List of Abbreviations

AOR:Adjusted odds ratio
BSc:Bachelor of science
CI:Confidence interval
ETH:Ethiopian
IPI:Intestinal parasitic infection
NaCl:Sodium chloride
P:Probability
PI:Principal investigator
SD:Standard deviation
SPSS:Statistical Package for Social Science.

Data Availability

The research data used to support the findings of this study are included within the article.

Ethical Approval

Ethical clearance was first obtained from the ethical clearance review committee of Health Sciences College, Debre Markos University. Written permission was taken from the respective administration of prison centers.

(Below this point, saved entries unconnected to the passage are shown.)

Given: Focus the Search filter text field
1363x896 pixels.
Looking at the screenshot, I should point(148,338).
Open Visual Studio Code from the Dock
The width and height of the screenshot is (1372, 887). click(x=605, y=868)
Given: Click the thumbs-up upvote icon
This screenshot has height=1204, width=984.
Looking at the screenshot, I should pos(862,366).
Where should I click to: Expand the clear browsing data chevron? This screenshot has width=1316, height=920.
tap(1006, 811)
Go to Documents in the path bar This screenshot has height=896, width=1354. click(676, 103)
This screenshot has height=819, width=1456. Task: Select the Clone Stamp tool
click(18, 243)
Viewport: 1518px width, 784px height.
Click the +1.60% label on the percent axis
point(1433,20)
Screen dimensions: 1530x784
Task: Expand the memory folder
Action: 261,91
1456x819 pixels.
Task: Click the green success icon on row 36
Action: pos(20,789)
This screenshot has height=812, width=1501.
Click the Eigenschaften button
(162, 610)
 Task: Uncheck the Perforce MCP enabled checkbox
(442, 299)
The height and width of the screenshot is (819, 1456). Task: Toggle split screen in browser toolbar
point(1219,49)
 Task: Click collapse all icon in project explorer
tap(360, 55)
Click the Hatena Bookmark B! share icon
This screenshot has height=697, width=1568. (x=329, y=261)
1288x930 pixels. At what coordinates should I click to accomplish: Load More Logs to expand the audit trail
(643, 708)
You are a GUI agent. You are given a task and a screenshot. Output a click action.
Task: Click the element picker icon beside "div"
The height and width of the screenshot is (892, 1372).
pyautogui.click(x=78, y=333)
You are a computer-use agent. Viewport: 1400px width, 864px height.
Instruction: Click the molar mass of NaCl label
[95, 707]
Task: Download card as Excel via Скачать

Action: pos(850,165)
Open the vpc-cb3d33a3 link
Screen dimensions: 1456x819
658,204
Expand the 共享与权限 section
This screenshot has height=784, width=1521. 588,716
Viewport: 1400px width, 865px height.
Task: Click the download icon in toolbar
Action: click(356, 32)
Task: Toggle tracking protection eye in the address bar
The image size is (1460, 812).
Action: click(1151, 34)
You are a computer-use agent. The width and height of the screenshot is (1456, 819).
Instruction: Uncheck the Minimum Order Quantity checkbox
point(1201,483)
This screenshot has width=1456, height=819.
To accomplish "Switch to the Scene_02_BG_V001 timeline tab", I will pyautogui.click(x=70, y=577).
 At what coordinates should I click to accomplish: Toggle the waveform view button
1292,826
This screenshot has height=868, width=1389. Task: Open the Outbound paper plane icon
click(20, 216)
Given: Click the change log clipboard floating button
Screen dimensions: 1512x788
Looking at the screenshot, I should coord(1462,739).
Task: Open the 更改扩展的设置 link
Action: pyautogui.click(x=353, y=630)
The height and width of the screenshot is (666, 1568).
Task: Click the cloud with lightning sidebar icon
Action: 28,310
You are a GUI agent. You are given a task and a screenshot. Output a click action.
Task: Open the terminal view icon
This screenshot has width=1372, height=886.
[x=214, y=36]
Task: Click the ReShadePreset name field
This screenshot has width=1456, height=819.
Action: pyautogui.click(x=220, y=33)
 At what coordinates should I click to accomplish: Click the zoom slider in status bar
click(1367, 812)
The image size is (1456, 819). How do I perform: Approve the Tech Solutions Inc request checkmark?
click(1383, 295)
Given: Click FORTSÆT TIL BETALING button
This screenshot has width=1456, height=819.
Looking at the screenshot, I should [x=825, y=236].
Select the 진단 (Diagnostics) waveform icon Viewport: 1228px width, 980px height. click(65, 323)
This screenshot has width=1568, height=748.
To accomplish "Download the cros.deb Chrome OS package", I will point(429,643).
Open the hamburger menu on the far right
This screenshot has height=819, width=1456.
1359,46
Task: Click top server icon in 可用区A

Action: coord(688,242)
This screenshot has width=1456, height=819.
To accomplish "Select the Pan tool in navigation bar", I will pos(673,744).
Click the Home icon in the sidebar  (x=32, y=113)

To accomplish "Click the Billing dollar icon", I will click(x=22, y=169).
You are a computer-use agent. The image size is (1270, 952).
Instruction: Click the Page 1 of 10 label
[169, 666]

Verbal informed consent was taken from the study participants who are working as food handlers at the prison center. Privacy and confidentiality were maintained throughout the study period; each questionnaire was coded without any personal identification. A positive result was referred to the health institution by giving the result.

Disclosure

The funding institution does not play a role in the design of the study and collection, analysis and interpretation of data, and in writing the manuscript.

Conflicts of Interest

The authors declare that they have no conflicts of interest.

Authors’ Contributions

Alemayehu Reta carried out data analysis and interpretation of data, drafted the manuscript, revised it critically for important intellectual content, and gave final approval of the version to be published. Moges Wubie carried out data analysis and interpretation of data and revised it critically for important intellectual content. All authors have read and approved the final manuscript. Azmeraw Asires played a role in designing the study, data collection, analysis, and interpretation of data.

Acknowledgments

First and foremost, we would like to express our deepest gratitude to Debre Markos University for funding. We would like to give special thanks to health professionals (Mr. Mesfin and Mr. Mogne) who are working in East and West Gojjam Prison Health Center for their technical assistance during data collection and laboratory sample examinations. Our genuine appreciation is also extended to Debre Markos, Bichena, Mota, and Fenoteselam Prison Health Center for provision of chemicals and materials needed for this study and letting us to use all laboratory facilities. The funding institution is Debre Markos University.